As a composer, arranger, conductor, instrumentalist, record company executive, magazine founder, and record, film and television producer, Quincy Jones has had a spectacular influence on American culture for more than 50 years. 
  Artists from every era of American popular music, from bebop to hip hop, have turned to Quincy Jones to help them achieve their best: Dinah Washington, Sarah Vaughn, Nat King Cole, Count Basie, Frank Sinatra, Dizzy Gillespie, Andy Williams, Peggy Lee, Lesley Gore, Aretha Franklin, Ringo Starr, Michael Jackson, Chaka Khan, Donna Sommers, George Benson, and Barbra Streisand. "He's Doctor Fixit," said Dizzy Gillespie. "People go to him because he knows what he's doin'. He knows the sound you've got in you, and he's got the experience and the know-how to get it out.

He has won 26 Grammy Awards and been nominated 76 times, an all-time record. He has composed 33 major motion picture scores, has been nominated for seven Academy Awards, and was awarded the Academy's Jean Hersholt Humanitarian Award. He has earned world-wide acclaim as conductor and producer of the historic "We Are the World" (the best-selling single of all time), and produced the best-selling album in the history of the recording industry: Michael Jackson's Thriller. As a creator of new music, he has shuffled pop, soul, hip-hop, jazz, classical, African and Brazilian music into a dazzling fusion all his own. In 1964, when he was named a vice-president of Mercury Records, he became the first African-American to hold a high-level executive position in a white-owned record company. And after composing the score for Sidney Lumet's The Pawnbroker in 1965, he was the first black composer embraced by the Hollywood establishment. This year, Ebony Magazine named Jones the most powerful black person in Hollywood. 

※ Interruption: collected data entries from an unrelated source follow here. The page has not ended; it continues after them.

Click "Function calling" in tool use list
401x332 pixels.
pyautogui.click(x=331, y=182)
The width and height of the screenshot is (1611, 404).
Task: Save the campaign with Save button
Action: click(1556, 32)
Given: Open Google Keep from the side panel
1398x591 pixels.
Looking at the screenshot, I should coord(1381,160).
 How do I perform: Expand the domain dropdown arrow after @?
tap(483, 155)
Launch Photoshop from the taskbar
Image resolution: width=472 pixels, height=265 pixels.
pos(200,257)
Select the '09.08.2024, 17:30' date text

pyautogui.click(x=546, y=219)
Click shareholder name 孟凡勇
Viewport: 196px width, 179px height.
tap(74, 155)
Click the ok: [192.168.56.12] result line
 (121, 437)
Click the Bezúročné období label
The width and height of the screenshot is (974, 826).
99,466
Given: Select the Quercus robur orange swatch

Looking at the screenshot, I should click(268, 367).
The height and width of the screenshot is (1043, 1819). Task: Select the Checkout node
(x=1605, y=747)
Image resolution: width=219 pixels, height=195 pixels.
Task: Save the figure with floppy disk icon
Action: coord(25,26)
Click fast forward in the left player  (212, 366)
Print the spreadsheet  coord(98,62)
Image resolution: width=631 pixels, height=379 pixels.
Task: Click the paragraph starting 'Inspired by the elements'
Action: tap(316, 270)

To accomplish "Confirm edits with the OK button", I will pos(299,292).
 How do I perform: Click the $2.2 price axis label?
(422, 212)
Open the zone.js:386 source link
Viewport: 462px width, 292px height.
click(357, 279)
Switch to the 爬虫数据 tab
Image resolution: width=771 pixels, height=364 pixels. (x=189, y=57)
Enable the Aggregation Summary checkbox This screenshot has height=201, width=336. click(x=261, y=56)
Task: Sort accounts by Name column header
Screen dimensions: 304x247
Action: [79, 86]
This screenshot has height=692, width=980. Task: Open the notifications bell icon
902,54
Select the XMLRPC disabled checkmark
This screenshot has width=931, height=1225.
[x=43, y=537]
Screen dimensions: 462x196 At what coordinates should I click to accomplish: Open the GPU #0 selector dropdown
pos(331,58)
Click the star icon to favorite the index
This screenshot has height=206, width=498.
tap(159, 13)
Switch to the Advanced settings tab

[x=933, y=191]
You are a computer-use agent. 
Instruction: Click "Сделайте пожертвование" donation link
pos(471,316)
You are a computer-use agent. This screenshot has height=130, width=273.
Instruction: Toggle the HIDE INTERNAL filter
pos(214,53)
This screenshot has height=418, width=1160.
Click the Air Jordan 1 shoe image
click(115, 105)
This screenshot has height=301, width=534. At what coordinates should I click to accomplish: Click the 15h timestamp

By 13, Quincy Jones, grandson of a Mississippi slave, had tried all the instruments in his school band in suburban Seattle before settling on the trumpet. His best friend was a local singer and pianist three years his senior named Ray Charles. Together, they played all kinds of music for all kinds of people--a situation that would be emblematic of his entire career. "At school, we were playing John Philip Sousa and classical concert-band music," says Jones. "We'd play dinner music at the white tennis clubs, and later we'd play hard rhythm and blues at the black social clubs. Then we'd go to the red-light district and play for strippers and comics, and then play bebop into the early morning-it was the greatest life in the world."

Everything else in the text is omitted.